As part of our research into Azure Sphere, we disclosed and helped fix 31 vulnerabilities that we’ve found in the device, starting from code execution in a customer application, up to firmware downgrade and Secmon information disclosures. There are many ways to chain the above vulnerabilities to reach this goal, just pick in sequence:

  • Any issue from the “Unsigned code execution” section.
  • Any “Information disclosure” and “Memory corruption” from the “Normal World” section. Alternatively, the “Privilege escalation chain” subsection for the “Normal World.”
  • A “Firmware downgrade” or an “Information disclosure” issue from the “Security Monitor” section.

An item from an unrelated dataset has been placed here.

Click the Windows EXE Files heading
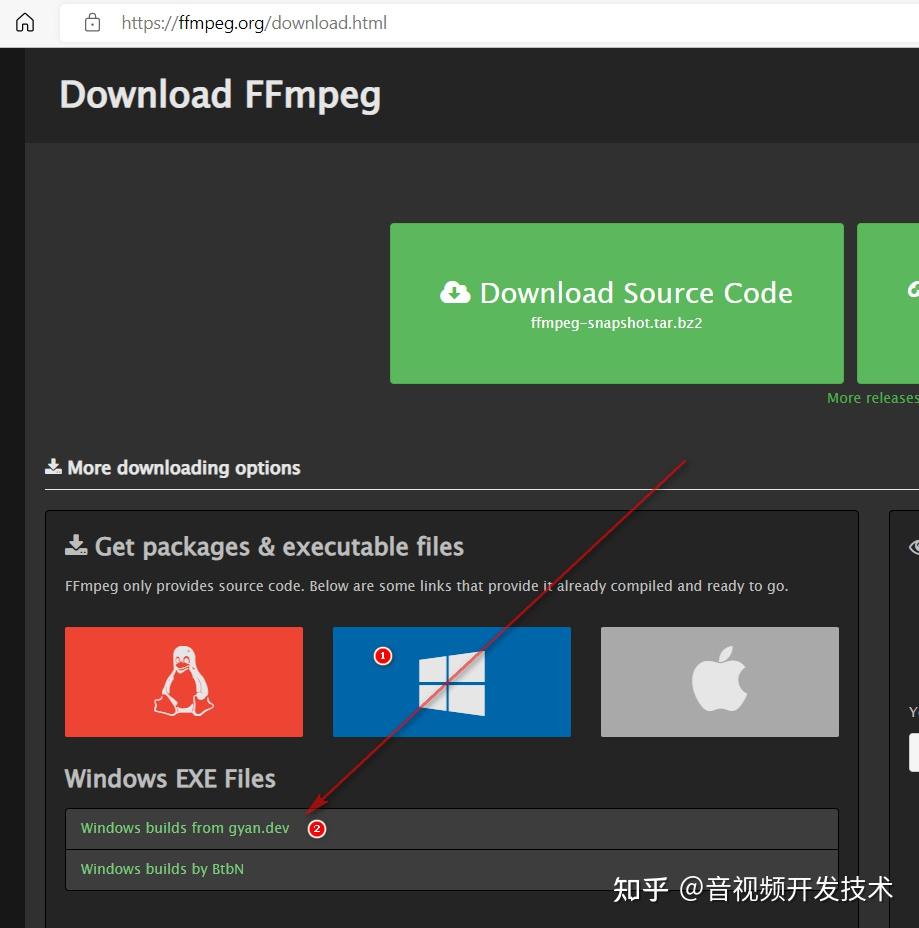Image resolution: width=919 pixels, height=928 pixels. pos(170,778)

As discussed in the “Firmware downgrade” section, this is one of the most critical exploitation paths, since it would lead to a full compromise of the device, which, in the worst-case scenario, might allow an attacker to maintain persistence in the device, even bypassing remote attestation.

  • However, even without fully compromising Pluton or Security Monitor, an attacker could still carry out a range of malicious acts, including:
  • Arbitrary userland/kernel code can be run, so the Linux side can be controlled by an attacker over the network. For example, it can be made part of a botnet.
  • All company/customer applications on the box would obviously be fully compromised as well, together with their data.
  • Remote attestation would likely not be able to verify that the Linux Normal World has been tampered with, because this exploit chain does not require any changes in the firmware of the device.
  • Updates could easily be disabled (they’re handled by a userland process), although this could in theory be detected when a new version gets released, as the automatic updates would fail.
  • The device could be bricked (until manual recovery over USB) in several different ways (TALOS-2020-1129, TALOS-2021-1311, TALOS-2021-1341).
  • The ability to turn off the device via software could be disabled since we can simply discard such requests.

Also worth noting, in theory, since an exploit doesn't necessarily need to flash new firmware in order to maintain persistence or act as part of a botnet, access to the Azure cloud would still be available since device attestation depends on image signatures (which don't necessarily have to change).

In other words, it might be easier to list what we cannot do:

  • Execute code in the higher-privileged cores (Pluton/Secmon), although TALOS-2021-1342 and TALOS-2021-1344 combined with an additional vulnerability could definitely help in achieving this.
  • Extract the Device's hardware private key.